Transfers with distinct geometries computed from primitive-based initial guesses between an \(L_1\) and \(L_2\) northern halo orbit displayed as a projection onto the xz-plane of the rotating frame in the Earth-Moon CR3BP

5 Conclusion

Motion primitives, defined as the fundamental building blocks of motion, are used to develop an initial guess construction framework for spacecraft trajectories in the Earth-Moon CR3BP. First, a library of motion primitives is generated by using clustering to summarize periodic orbit families and arcs along stable/unstable manifolds. Then, a graph is constructed to capture the potential for sequential composability of motion primitives in this library and, therefore, offer a discrete representation of part of the solution space. Searching this graph produces sequences of motion primitives that support coarsely constructing initial guesses with distinct geometries. Finally, each primitive sequence is refined and corrected using direct collocation and multi-objective optimization to produce transfers that balance geometrically resembling the primitive-based initial guess with reducing maneuver requirements.
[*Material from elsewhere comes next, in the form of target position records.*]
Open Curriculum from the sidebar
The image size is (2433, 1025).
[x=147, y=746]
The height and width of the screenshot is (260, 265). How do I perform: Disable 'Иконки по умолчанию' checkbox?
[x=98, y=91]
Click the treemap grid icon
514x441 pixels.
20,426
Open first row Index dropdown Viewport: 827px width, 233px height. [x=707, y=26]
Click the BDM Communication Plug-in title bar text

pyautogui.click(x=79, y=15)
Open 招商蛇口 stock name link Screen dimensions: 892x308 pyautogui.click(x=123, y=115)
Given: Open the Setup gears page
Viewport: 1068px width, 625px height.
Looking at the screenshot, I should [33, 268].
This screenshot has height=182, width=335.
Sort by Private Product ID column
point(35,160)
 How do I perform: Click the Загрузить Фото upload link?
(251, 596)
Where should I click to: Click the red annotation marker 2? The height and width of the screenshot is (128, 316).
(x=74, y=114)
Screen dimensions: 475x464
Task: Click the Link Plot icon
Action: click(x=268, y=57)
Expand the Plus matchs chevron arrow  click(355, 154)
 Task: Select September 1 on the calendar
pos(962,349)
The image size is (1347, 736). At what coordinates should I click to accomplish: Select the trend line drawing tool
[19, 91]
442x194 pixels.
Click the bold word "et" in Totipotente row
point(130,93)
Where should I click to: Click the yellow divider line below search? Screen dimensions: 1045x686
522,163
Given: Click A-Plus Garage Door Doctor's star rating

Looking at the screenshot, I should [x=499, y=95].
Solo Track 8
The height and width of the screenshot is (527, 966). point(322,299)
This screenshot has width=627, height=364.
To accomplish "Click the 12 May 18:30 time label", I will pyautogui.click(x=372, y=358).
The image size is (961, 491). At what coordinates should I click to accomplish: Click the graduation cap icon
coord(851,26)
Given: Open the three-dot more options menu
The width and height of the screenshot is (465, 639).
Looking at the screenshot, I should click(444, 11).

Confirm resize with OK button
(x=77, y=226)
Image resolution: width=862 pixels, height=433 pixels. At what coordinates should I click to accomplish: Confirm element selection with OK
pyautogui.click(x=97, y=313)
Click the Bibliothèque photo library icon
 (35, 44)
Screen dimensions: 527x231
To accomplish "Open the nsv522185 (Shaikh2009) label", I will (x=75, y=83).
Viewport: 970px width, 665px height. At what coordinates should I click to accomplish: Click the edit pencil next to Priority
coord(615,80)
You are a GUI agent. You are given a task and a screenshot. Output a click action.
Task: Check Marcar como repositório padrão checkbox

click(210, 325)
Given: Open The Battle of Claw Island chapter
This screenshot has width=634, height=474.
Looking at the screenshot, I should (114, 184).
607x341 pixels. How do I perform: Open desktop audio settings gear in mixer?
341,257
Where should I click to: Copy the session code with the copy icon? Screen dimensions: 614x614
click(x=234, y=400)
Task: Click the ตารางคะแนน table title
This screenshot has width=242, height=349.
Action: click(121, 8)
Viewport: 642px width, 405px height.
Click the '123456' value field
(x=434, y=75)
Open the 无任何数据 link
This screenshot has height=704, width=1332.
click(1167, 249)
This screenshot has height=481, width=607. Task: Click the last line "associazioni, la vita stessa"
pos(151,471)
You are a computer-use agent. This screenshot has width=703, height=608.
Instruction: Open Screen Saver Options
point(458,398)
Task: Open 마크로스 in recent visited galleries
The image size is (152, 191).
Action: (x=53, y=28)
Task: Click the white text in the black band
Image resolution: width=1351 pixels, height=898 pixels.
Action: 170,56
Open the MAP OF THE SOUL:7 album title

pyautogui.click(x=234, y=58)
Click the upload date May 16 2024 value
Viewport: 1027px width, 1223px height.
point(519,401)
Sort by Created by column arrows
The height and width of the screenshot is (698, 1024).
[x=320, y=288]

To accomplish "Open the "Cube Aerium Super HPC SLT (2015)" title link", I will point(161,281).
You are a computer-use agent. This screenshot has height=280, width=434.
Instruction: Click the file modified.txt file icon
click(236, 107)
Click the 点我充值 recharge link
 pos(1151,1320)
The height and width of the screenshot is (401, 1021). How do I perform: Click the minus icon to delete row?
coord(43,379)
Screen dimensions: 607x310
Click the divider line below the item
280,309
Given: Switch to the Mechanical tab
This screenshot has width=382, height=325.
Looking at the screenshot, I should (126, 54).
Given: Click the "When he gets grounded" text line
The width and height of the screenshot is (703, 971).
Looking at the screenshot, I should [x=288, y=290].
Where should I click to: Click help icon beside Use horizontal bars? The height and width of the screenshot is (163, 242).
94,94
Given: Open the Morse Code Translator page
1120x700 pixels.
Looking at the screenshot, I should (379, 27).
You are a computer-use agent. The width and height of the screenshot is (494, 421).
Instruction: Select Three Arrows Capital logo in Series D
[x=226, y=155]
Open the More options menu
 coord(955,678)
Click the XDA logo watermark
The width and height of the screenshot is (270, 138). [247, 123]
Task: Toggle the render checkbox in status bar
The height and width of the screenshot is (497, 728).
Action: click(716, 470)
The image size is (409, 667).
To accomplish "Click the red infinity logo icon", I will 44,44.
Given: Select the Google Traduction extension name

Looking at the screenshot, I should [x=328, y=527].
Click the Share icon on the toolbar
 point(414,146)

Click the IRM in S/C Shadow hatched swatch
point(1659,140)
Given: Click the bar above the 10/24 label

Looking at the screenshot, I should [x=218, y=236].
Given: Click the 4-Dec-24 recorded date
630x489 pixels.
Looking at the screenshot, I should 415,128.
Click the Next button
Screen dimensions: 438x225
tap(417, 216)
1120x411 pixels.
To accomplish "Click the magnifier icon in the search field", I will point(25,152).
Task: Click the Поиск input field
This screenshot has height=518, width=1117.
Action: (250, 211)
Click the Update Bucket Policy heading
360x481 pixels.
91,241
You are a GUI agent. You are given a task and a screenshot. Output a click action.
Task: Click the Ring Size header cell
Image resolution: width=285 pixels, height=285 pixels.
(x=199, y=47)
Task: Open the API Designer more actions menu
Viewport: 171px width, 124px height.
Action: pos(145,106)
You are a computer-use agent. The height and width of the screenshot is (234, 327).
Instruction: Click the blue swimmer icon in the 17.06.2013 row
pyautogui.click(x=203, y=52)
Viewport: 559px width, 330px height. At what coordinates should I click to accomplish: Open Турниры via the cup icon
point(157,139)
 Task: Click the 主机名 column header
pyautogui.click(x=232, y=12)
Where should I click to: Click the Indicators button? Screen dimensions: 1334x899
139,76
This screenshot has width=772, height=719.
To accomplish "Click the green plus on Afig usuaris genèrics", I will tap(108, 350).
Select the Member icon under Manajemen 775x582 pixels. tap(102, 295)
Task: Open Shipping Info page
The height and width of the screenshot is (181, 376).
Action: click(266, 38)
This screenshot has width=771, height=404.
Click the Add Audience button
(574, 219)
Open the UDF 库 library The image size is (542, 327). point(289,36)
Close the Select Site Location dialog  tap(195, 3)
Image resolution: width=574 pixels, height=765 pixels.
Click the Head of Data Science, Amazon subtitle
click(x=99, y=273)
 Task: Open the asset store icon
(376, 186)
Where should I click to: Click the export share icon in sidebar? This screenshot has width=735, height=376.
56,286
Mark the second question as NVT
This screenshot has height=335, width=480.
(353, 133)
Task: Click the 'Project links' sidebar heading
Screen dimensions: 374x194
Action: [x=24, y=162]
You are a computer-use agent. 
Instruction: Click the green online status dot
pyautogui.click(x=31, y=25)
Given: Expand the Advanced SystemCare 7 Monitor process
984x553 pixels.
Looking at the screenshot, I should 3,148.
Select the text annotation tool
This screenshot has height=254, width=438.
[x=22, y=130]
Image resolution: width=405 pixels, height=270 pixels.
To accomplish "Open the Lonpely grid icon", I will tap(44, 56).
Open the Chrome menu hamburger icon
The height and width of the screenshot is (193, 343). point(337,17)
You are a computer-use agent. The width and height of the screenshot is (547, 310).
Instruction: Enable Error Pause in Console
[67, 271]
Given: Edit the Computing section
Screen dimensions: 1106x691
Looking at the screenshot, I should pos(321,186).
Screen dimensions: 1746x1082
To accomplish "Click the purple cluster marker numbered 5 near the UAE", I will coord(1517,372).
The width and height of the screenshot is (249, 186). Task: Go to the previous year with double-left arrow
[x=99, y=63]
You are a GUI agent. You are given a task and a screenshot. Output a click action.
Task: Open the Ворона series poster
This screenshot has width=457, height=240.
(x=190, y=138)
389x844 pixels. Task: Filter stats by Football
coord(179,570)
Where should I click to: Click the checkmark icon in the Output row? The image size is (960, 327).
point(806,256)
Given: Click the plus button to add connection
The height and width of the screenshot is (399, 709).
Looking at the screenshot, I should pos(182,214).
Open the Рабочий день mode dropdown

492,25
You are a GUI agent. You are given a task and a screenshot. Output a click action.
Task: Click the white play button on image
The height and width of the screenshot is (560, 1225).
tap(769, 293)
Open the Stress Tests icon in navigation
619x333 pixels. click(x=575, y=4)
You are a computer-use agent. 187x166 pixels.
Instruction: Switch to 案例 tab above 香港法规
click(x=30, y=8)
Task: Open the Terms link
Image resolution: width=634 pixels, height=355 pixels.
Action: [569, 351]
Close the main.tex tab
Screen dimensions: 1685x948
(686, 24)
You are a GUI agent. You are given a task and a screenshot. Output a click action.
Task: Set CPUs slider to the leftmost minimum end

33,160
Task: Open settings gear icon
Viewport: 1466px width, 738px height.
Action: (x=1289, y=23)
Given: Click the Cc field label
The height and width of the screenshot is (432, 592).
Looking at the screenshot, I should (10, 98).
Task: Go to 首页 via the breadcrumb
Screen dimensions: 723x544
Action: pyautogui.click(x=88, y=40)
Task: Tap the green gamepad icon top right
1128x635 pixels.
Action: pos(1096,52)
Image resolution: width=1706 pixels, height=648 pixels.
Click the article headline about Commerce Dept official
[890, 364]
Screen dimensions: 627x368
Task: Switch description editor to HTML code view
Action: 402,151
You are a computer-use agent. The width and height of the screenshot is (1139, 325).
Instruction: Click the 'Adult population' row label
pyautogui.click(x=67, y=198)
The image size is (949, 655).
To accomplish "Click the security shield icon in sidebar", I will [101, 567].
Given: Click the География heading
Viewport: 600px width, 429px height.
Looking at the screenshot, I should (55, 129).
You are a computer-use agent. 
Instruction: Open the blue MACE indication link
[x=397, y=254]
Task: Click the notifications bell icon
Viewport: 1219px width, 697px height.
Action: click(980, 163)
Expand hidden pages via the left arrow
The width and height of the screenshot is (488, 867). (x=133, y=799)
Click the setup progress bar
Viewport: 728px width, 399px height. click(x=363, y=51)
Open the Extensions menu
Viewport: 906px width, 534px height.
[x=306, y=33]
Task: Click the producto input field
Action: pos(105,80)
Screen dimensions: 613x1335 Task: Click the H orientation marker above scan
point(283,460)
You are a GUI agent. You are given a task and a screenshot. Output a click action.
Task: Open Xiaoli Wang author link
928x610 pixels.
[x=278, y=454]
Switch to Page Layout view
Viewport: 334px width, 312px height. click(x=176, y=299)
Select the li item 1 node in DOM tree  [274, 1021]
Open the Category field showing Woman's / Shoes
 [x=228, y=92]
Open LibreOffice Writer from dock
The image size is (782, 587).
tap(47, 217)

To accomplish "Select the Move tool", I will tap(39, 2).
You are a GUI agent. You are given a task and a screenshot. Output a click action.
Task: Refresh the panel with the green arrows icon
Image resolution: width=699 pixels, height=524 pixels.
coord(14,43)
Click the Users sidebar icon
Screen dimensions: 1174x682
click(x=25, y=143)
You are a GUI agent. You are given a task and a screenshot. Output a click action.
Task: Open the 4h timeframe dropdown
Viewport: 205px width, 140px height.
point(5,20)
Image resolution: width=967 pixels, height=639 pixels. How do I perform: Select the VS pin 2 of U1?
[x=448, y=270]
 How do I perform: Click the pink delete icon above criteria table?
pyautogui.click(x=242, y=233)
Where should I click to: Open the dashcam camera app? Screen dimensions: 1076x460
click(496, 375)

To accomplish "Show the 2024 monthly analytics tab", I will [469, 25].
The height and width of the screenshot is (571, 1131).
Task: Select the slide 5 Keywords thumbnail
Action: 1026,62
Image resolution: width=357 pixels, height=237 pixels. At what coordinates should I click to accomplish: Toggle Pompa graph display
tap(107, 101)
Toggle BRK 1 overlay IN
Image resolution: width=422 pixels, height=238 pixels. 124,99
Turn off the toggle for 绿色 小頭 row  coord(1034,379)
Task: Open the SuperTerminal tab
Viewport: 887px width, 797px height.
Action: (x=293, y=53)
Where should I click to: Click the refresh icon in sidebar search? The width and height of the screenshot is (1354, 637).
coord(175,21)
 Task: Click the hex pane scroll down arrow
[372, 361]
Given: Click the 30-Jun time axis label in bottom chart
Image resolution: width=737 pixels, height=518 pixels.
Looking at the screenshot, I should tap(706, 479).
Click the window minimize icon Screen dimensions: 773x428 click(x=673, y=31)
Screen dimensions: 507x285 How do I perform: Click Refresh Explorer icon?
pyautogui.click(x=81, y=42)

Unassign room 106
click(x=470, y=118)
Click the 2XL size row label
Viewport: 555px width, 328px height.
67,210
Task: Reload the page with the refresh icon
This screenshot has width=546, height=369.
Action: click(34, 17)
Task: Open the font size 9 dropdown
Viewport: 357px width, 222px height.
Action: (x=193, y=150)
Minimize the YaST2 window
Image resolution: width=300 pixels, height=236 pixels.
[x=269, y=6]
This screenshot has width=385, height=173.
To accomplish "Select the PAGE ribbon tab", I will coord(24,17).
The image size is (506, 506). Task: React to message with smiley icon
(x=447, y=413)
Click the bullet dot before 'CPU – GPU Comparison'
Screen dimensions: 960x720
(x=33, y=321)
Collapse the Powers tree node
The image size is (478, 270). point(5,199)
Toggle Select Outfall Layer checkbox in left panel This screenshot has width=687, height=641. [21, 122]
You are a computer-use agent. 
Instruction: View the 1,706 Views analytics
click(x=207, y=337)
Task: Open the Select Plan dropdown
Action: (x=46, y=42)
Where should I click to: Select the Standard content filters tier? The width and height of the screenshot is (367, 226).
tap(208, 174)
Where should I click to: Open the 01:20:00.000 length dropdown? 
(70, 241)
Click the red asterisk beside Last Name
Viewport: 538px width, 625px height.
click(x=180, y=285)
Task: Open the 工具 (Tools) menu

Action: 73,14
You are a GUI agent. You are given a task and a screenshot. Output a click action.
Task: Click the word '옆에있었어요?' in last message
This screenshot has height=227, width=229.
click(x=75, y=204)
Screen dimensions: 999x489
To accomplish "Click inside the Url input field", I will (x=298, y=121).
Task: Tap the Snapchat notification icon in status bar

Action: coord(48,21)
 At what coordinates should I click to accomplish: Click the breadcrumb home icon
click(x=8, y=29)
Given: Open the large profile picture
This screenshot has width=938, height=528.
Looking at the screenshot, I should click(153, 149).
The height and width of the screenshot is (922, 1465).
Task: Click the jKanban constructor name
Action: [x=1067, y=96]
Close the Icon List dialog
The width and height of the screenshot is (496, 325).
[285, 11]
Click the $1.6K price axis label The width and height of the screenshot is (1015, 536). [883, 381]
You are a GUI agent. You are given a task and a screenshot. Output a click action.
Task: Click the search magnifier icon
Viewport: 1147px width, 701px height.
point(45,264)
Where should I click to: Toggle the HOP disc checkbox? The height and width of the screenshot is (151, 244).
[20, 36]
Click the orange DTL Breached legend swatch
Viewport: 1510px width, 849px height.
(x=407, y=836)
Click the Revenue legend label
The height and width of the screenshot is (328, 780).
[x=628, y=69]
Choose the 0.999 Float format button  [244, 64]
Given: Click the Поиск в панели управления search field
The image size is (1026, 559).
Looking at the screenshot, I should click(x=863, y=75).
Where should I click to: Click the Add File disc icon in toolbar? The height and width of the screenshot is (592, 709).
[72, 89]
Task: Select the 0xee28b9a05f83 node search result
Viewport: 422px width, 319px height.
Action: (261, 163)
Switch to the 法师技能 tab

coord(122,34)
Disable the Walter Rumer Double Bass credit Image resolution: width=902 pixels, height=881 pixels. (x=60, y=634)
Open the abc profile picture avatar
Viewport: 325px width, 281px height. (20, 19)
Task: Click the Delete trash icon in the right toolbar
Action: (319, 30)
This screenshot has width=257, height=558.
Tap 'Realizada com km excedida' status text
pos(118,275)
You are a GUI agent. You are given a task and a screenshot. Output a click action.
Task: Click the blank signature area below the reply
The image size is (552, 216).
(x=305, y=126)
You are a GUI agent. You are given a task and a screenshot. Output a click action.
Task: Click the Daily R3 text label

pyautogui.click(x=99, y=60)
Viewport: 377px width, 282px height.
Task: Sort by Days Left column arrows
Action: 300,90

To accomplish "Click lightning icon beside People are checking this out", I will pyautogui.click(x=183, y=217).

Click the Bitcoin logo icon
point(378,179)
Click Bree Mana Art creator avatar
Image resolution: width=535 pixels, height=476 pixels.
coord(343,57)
The primitive-based initial guess construction framework is demonstrated by computing a variety of transfers in the Earth-Moon CR3BP between an \(L_1\) and \(L_2\) Lyapunov orbit and an \(L_1\) and \(L_2\) northern halo orbit. In each scenario, unique primitive sequences and numerical continuation lead to the recovery of a set of transfers with a variety of distinct geometries, flight times, and maneuver requirements. These examples demonstrate that motion primitives can support initial guess construction for spacecraft trajectories in the CR3BP and rapid exploration of the associated design space.